The Purpose: "That I May Multiply My Signs"
God's stated purpose for hardening is not Pharaoh's destruction per se, but the multiplication of signs and wonders. God wanted ALL ten plagues to strike Egypt so that His name would be "proclaimed throughout the whole earth" (Ex 9:16). The hardening served a revelatory purpose — it kept Pharaoh in place long enough for the full demonstration of divine power.
Exodus 10:1 and the Perfective Aspect
When God says "I have hardened his heart" in Exodus 10:1, the Hebrew uses the perfective aspect, which views an action as an entirety — not necessarily as completed past tense. God is claiming responsibility for the whole process of hardening, including the parts where Pharaoh hardened himself, because God orchestrated the circumstances that provoked Pharaoh's self-hardening.
Source: Cheryl Schatz, "How does God harden a man's heart?" (The Giving blog, How does God harden a man’s heart?)
Cross-References for Exodus 7:3
- Exodus 3:19 — God's foreknowledge of Pharaoh's stubbornness before any hardening occurs.

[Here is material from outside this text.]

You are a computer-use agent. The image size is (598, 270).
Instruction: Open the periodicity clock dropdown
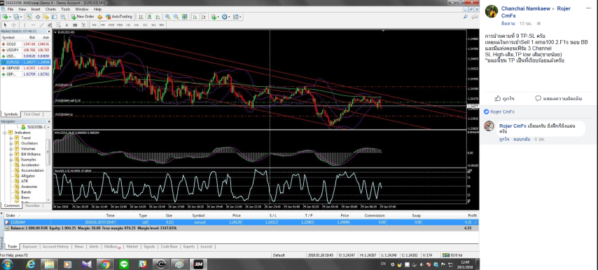[226, 17]
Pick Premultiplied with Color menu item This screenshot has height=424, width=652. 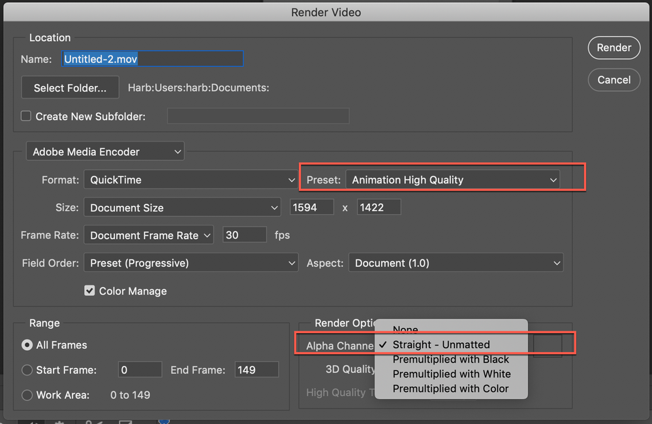pos(450,388)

- Exodus 8:15 — First explicit self-hardening by Pharaoh: "he hardened his heart."
- Exodus 8:32 — Second self-hardening: "Pharaoh hardened his heart this time also."

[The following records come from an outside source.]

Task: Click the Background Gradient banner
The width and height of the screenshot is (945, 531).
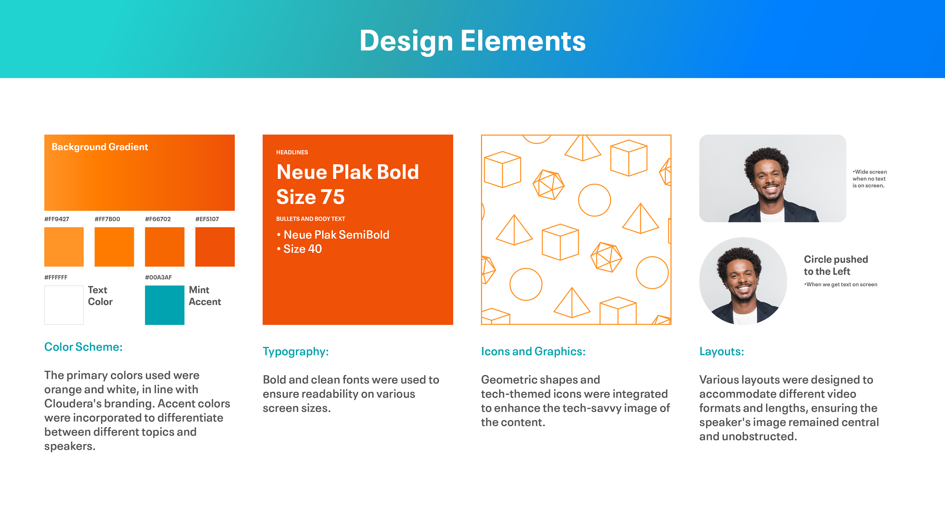Action: coord(139,172)
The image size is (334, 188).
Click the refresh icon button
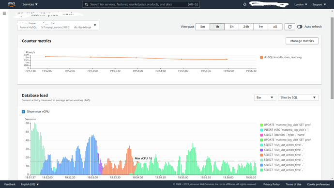[289, 27]
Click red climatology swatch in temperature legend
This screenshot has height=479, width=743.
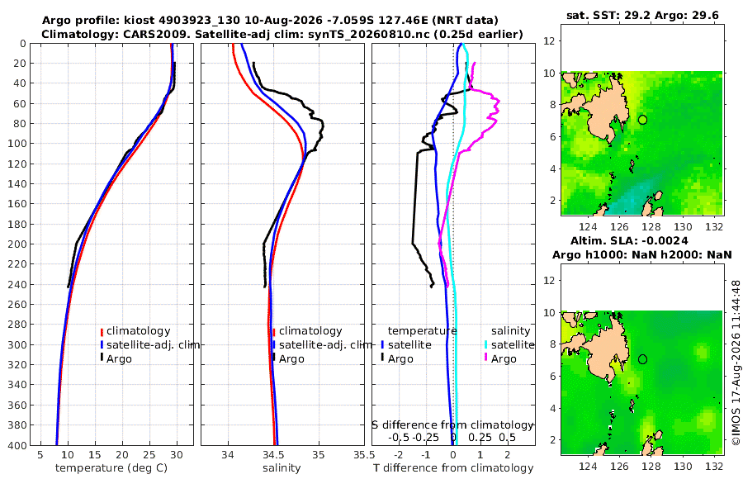tap(102, 331)
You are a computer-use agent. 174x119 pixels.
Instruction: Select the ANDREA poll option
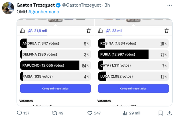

- Exodus 9:12 — First explicit divine hardening: "the LORD hardened Pharaoh's heart."
- Exodus 9:16 — "I have allowed you to remain" — purpose of sustaining Pharaoh.
- Exodus 14:1-4 — God reveals His mechanism of hardening: orchestrating circumstances.
- Romans 9:17-18 — Paul's commentary on Pharaoh: raised up to demonstrate God's power.
- James 4:6 — The principle: God opposes the proud, gives grace to the humble.
- Exodus 10:1 — God claims responsibility for the entirety using perfective aspect.
- Exodus 9:30 — Moses identifies Pharaoh's core problem: "you do not yet fear the Lord God."
For the full argument analysis, see the Argument Library entry.
Summary: 1. God's foreknowledge of Pharaoh's character preceded the hardening. Exodus 3:19 — "I know that the king of Egypt will not permit you to go, except under compulsion." God already knew who Pharaoh was.